[Pixel coordinate grounding data]
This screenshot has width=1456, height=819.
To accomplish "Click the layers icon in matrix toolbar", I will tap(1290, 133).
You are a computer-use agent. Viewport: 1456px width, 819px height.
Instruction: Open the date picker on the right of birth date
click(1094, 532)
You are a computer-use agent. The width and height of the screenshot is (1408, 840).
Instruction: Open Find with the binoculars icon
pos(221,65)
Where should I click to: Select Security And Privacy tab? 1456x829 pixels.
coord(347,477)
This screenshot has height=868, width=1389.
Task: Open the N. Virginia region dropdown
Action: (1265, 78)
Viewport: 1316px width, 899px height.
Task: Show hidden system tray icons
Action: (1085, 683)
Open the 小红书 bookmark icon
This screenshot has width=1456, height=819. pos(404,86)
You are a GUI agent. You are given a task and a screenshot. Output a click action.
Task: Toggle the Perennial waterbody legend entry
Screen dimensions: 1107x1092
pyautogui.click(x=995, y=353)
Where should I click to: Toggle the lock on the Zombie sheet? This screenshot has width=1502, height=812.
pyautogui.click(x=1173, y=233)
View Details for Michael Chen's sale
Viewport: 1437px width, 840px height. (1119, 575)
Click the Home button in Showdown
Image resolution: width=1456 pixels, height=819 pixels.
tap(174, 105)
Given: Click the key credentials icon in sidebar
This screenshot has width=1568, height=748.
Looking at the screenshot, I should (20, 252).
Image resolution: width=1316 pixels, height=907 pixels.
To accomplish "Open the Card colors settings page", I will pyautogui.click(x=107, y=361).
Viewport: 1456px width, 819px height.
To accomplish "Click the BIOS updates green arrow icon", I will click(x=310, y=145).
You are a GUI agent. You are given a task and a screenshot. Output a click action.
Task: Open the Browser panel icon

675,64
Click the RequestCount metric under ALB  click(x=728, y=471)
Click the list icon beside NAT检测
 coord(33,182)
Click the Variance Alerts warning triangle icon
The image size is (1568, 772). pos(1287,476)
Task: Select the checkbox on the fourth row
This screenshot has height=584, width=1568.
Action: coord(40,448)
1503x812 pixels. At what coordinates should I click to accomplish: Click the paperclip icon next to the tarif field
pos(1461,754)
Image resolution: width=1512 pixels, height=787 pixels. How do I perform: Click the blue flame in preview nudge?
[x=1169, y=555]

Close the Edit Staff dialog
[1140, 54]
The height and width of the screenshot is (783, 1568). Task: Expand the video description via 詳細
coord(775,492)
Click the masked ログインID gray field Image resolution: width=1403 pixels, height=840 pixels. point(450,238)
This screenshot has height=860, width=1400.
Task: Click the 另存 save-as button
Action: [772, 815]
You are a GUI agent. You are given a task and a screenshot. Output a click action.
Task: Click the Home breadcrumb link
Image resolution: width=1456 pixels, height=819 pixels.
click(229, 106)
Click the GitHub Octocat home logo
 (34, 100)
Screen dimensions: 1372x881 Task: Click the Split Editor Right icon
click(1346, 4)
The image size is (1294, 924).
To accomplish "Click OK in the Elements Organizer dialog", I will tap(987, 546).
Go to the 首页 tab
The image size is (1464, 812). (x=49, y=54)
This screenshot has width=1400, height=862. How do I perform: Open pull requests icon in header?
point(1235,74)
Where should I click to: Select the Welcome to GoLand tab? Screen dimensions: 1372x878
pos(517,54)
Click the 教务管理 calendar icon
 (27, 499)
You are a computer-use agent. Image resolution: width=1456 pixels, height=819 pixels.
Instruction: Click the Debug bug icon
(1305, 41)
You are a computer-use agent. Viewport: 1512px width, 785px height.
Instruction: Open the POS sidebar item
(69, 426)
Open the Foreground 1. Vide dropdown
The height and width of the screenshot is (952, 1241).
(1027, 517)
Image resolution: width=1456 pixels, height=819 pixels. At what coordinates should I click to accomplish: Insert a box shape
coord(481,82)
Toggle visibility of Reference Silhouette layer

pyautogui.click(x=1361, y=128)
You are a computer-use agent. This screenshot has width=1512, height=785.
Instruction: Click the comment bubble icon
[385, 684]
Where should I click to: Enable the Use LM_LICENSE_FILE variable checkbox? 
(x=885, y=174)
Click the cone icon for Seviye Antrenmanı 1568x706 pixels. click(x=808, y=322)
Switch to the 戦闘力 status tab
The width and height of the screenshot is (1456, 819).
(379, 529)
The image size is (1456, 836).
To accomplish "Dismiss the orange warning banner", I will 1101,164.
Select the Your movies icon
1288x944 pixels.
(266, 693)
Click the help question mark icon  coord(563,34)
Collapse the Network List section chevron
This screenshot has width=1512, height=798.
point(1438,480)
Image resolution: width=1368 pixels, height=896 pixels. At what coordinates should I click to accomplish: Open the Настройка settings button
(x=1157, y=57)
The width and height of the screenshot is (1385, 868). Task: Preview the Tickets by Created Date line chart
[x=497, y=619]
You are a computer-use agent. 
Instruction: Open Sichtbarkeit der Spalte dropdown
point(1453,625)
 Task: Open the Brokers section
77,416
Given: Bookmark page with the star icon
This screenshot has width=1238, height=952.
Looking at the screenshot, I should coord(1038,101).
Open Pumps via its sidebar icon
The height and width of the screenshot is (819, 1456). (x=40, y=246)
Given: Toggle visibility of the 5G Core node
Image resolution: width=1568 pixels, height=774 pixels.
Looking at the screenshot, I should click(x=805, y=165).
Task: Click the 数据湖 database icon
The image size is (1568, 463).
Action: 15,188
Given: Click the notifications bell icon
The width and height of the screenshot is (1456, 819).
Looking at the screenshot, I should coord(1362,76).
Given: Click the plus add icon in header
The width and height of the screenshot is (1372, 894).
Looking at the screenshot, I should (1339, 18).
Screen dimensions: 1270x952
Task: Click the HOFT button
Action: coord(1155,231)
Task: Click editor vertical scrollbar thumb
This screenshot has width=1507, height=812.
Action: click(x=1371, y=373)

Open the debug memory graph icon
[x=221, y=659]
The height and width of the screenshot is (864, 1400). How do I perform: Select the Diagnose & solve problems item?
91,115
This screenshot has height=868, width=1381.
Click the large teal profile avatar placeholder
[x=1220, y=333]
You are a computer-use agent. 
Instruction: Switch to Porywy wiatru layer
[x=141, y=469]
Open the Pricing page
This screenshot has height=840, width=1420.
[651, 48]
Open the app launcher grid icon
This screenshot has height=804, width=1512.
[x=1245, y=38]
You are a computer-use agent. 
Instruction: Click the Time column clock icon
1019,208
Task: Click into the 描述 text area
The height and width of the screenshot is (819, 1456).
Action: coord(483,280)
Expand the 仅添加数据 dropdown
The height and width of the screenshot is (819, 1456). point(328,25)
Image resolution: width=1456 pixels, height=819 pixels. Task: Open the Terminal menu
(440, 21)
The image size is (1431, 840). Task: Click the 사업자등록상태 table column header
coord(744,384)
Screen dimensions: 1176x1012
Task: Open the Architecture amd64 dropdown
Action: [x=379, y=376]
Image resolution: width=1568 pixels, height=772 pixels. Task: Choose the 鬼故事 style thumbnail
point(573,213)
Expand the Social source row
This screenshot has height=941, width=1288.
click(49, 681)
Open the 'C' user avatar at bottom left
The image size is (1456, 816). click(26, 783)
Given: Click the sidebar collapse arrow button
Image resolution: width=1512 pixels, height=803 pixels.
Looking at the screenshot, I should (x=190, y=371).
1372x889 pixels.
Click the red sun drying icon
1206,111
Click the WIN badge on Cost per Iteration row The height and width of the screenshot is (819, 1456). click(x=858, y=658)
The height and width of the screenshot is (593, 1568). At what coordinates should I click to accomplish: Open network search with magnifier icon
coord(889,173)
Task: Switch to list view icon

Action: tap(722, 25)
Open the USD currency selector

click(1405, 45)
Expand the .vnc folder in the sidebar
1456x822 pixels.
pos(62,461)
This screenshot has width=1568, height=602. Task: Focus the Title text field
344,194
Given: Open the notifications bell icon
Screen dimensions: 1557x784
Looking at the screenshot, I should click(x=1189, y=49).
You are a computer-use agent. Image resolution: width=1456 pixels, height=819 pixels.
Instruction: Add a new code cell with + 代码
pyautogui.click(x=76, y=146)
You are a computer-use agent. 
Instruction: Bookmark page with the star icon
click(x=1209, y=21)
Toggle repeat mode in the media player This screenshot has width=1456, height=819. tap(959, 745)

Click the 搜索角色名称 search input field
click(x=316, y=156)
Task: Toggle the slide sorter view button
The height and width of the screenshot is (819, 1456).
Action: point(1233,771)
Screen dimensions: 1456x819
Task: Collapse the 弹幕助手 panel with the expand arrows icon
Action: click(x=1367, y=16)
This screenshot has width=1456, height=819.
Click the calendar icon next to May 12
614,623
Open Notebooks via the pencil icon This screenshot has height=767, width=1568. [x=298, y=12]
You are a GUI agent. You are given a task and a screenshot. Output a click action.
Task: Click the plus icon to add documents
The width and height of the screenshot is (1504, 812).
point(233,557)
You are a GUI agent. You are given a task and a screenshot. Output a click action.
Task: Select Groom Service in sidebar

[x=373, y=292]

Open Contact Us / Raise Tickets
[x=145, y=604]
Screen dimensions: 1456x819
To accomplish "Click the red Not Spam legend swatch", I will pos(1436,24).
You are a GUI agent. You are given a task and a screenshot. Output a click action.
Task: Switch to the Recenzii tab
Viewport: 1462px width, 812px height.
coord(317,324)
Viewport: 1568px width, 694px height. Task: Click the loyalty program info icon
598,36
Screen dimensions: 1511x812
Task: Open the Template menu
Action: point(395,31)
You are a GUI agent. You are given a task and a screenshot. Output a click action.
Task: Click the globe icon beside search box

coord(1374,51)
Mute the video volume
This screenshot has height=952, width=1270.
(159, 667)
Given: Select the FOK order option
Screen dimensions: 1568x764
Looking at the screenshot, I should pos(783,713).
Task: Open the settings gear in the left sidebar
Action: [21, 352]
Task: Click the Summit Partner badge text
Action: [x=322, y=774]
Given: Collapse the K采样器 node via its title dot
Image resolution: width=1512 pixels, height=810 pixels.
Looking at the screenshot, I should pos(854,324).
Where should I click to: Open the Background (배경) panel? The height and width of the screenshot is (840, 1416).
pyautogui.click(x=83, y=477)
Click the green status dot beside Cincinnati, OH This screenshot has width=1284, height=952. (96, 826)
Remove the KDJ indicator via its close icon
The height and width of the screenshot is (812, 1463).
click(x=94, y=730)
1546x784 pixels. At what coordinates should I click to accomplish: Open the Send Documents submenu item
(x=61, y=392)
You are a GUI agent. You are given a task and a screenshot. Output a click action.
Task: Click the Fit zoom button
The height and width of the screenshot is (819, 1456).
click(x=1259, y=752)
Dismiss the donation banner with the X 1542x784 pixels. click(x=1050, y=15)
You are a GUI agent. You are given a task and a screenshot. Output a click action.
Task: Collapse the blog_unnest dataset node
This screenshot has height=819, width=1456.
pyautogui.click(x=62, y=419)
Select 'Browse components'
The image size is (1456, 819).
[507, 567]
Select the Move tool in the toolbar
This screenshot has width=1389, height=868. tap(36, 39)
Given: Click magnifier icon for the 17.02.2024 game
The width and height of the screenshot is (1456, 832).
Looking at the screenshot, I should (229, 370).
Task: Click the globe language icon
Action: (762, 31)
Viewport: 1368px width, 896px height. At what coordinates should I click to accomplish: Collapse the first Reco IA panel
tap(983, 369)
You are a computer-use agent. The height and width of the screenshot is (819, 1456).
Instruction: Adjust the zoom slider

* [Your goal] Starting at the first line of the data above, retype each line exactly until you reach the line containing "Image resolution: width=1316", and include that line too.

* [Result]
This screenshot has width=1456, height=819.
To accomplish "Click the layers icon in matrix toolbar", I will tap(1290, 133).
You are a computer-use agent. Viewport: 1456px width, 819px height.
Instruction: Open the date picker on the right of birth date
click(1094, 532)
You are a computer-use agent. The width and height of the screenshot is (1408, 840).
Instruction: Open Find with the binoculars icon
pos(221,65)
Where should I click to: Select Security And Privacy tab? 1456x829 pixels.
coord(347,477)
This screenshot has height=868, width=1389.
Task: Open the N. Virginia region dropdown
Action: (1265, 78)
Viewport: 1316px width, 899px height.
Task: Show hidden system tray icons
Action: (1085, 683)
Open the 小红书 bookmark icon
This screenshot has width=1456, height=819. pos(404,86)
You are a GUI agent. You are given a task and a screenshot. Output a click action.
Task: Toggle the Perennial waterbody legend entry
Screen dimensions: 1107x1092
pyautogui.click(x=995, y=353)
Where should I click to: Toggle the lock on the Zombie sheet? This screenshot has width=1502, height=812.
pyautogui.click(x=1173, y=233)
View Details for Michael Chen's sale
Viewport: 1437px width, 840px height. (1119, 575)
Click the Home button in Showdown
Image resolution: width=1456 pixels, height=819 pixels.
tap(174, 105)
Given: Click the key credentials icon in sidebar
This screenshot has width=1568, height=748.
Looking at the screenshot, I should (20, 252).
Image resolution: width=1316 pixels, height=907 pixels.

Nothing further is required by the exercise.